The diverse biological consequences of size-expansion of the unstable (CTG)n repeat in the myotonic dystrophy protein kinase (DM-PK) gene at chromosome region 19q13.3, are still poorly understood. Abnormal (CTG)n length may affect either DM-PK mRNA fate or function, or alternatively, compromise gene transcription by distortion of chromatin configuration. In the latter model involvement of neighbouring genes in DM upon extreme expansion of the repeat cannot be discarded as a possibility and should be studied further. Here we report on the elucidation of the complete genomic structure and expression pattern of the mouse DMR-N9 gene (called 59 gene in humans), which is at 1.1 kbp upstream of the DM-PK gene. This gene contains five exons spanning 7 kbp and codes for a protein of 650 amino acids. Two regions of the predicted protein show significant homology to WD repeats, highly conserved amino acid sequences found in a family of proteins engaged in signal transduction or cell regulatory functions.
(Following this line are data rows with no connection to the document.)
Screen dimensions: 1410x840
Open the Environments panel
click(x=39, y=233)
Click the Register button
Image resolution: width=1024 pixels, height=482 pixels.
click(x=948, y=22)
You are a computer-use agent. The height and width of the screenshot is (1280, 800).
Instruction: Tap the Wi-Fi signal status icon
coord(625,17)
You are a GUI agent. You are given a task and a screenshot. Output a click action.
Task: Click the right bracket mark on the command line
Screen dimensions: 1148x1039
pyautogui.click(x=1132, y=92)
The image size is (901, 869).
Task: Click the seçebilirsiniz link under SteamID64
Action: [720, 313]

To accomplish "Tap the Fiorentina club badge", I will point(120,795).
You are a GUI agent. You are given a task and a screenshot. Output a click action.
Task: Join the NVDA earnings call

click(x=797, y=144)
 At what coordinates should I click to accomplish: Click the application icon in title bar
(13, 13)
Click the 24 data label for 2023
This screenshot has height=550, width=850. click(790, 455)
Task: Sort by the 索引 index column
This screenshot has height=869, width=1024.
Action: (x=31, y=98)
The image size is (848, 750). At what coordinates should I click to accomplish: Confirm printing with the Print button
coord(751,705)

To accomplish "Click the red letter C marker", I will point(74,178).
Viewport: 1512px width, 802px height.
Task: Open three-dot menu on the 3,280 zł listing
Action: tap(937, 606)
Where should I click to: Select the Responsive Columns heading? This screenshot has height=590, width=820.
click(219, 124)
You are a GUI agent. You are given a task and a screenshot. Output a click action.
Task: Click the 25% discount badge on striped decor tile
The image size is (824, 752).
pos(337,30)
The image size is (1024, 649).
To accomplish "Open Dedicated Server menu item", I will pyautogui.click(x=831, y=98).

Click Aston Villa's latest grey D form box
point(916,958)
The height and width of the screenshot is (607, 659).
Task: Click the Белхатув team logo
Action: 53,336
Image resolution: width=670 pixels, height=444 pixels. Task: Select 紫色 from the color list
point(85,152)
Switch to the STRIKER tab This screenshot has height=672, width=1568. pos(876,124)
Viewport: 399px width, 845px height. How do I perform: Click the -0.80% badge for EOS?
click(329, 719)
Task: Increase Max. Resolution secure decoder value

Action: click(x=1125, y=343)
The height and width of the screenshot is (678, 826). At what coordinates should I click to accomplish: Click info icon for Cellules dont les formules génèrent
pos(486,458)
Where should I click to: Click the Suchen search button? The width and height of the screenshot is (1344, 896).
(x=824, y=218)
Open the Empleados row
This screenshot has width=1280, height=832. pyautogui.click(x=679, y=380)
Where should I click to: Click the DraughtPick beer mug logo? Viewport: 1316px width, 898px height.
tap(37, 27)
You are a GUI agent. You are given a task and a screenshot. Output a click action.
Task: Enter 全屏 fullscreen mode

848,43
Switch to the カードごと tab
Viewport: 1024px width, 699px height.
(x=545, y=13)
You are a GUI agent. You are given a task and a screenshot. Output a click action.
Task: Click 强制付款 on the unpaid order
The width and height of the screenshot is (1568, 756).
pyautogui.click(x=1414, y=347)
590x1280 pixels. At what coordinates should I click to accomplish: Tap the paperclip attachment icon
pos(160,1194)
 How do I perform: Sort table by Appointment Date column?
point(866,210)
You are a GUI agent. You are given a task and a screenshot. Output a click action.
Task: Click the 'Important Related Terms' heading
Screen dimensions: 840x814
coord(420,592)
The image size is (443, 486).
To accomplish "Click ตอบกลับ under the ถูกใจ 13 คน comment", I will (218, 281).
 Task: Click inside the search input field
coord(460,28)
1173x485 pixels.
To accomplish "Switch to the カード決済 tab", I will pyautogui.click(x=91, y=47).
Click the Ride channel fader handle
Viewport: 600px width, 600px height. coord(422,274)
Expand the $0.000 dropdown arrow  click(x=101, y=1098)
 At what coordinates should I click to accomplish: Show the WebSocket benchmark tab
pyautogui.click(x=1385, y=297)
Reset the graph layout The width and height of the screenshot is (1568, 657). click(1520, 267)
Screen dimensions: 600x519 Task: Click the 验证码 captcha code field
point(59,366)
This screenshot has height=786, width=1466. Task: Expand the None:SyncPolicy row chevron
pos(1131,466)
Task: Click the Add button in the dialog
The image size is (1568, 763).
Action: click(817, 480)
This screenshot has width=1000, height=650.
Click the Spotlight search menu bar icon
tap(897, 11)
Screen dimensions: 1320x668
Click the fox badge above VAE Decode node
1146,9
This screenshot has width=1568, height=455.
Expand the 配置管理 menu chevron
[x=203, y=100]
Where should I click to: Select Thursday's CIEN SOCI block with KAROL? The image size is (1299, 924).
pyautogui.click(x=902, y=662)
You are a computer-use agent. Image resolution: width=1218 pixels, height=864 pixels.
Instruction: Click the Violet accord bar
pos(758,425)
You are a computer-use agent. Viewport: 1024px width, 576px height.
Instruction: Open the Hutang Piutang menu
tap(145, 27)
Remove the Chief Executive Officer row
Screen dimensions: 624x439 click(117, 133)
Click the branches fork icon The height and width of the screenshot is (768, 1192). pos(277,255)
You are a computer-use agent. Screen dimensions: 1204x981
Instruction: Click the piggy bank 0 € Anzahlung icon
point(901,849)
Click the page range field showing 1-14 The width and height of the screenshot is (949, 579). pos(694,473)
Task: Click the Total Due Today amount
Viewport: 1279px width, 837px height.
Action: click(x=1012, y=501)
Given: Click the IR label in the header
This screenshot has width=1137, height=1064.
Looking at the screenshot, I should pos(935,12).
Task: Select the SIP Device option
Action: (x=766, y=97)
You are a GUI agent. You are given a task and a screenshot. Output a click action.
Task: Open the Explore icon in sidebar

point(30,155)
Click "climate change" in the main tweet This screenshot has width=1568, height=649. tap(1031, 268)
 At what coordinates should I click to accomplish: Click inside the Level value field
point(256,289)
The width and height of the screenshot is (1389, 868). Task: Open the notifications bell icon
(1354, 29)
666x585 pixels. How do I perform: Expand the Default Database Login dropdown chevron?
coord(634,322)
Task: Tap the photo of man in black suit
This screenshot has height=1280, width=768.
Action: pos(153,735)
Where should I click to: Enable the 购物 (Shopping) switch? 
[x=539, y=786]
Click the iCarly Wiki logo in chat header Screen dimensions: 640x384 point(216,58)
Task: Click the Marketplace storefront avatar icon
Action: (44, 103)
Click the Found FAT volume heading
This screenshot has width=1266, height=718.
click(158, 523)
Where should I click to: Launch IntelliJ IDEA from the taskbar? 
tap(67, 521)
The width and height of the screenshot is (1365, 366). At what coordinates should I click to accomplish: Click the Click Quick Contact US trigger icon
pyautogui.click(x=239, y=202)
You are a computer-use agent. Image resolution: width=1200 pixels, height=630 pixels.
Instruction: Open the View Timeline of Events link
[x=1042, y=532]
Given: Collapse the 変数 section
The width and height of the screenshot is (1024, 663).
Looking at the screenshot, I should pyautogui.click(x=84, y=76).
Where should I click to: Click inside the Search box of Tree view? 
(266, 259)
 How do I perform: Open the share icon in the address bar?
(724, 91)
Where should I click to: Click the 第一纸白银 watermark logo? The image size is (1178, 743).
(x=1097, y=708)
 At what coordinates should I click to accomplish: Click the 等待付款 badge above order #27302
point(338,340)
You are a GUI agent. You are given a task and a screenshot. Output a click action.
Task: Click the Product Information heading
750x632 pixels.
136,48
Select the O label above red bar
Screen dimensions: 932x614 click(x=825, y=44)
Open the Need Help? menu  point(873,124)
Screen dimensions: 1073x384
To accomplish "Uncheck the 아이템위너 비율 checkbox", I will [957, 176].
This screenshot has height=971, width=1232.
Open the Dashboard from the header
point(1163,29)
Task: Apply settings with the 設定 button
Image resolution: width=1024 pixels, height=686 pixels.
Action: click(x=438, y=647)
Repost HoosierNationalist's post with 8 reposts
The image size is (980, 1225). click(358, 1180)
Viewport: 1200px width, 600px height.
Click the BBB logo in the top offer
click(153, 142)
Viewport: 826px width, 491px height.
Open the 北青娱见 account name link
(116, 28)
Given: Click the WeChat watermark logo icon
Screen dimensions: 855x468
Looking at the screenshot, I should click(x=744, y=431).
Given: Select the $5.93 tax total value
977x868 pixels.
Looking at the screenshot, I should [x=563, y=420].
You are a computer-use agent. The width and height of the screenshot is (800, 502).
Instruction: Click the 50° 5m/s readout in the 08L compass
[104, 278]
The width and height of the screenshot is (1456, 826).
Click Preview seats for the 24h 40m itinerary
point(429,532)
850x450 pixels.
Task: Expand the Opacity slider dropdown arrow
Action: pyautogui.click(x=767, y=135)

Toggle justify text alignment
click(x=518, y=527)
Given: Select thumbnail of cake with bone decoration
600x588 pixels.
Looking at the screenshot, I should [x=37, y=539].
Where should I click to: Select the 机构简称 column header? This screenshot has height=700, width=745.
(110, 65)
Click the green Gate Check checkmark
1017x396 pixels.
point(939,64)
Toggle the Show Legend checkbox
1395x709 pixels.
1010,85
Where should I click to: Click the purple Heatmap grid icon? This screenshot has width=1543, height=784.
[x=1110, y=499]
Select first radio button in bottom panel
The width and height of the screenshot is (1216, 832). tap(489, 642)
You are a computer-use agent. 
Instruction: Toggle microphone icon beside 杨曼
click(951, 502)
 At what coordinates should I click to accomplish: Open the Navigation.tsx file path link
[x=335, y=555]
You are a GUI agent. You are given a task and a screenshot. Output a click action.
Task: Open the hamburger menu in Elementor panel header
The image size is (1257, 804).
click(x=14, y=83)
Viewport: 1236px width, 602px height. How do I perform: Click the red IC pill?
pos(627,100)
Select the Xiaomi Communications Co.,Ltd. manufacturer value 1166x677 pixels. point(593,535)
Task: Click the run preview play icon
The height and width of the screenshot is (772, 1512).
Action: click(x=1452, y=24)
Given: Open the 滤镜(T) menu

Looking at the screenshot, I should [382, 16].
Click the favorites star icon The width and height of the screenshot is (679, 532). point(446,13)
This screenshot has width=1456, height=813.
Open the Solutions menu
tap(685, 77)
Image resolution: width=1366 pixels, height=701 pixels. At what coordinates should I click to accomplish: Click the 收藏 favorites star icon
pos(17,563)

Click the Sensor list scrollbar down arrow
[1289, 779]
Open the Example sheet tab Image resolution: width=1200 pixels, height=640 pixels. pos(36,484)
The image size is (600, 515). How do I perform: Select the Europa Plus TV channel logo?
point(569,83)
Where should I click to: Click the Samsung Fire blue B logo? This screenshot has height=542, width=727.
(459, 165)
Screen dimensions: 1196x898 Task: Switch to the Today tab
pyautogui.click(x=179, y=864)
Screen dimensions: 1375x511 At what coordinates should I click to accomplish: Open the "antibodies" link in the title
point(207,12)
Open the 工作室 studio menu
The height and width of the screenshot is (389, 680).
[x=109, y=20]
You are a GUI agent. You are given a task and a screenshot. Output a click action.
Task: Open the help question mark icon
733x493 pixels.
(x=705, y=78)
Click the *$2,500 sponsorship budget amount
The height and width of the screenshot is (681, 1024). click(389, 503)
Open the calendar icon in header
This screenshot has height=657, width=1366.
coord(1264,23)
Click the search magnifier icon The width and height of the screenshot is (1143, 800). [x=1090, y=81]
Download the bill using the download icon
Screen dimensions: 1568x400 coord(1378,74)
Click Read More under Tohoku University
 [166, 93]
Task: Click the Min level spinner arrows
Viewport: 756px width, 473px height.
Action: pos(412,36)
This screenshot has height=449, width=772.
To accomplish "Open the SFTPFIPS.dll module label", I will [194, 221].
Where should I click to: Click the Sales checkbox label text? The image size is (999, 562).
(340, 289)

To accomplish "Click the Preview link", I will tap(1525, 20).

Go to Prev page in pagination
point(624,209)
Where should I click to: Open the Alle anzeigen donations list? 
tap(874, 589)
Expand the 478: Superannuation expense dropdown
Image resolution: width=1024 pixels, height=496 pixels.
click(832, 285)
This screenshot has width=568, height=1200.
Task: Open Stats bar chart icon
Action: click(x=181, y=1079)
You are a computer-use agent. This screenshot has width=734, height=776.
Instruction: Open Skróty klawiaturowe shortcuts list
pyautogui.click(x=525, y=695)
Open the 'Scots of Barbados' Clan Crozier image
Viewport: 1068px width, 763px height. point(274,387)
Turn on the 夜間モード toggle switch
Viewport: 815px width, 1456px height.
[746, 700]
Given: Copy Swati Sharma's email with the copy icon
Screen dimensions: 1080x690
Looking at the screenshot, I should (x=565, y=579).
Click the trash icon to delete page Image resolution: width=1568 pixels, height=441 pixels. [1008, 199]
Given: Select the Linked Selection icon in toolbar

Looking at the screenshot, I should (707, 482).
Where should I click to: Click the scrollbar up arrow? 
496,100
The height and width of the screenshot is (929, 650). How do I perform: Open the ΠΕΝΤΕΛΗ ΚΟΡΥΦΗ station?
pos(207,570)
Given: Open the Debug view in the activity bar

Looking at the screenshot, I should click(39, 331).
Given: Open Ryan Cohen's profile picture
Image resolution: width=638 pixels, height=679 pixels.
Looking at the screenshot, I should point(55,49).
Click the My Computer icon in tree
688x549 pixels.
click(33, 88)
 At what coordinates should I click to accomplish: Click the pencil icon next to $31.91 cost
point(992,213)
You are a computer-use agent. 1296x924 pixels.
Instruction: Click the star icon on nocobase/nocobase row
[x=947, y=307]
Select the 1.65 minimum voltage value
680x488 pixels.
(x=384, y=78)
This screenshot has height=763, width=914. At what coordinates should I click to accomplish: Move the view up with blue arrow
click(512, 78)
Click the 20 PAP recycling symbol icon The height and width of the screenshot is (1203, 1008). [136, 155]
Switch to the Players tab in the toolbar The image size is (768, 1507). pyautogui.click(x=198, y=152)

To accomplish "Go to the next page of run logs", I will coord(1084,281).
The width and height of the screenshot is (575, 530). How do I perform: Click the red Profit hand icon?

The start site of transcription has been determined and we have identified putative transcription factor binding sequences in a 400 bp putative promoter area immediately upstream of the transcribed unit. Northern blotting analysis and RNA in situ hybridization revealed ubiquitous low expression in all tissues of the mouse embryo and enhanced expression in adult brain and testis. The onset of transcription is phased early in mouse embryogenesis, before or at day 9.5 of gestation. From day 14.5 onwards DMR-N9 mRNAs were detected in all neural tissues, especially in the telencephalon and mesencephalon. Later, mRNA presence is evident in distinct tubules of the mature testis, restricted to secondary spermatocytes of stages VIII to XII of the spermatogenic proliferation cycle. We conclude that the DMR-N9 gene is a candidate for being involved in the manifestation of mental and testicular symptoms in severe cases of DM.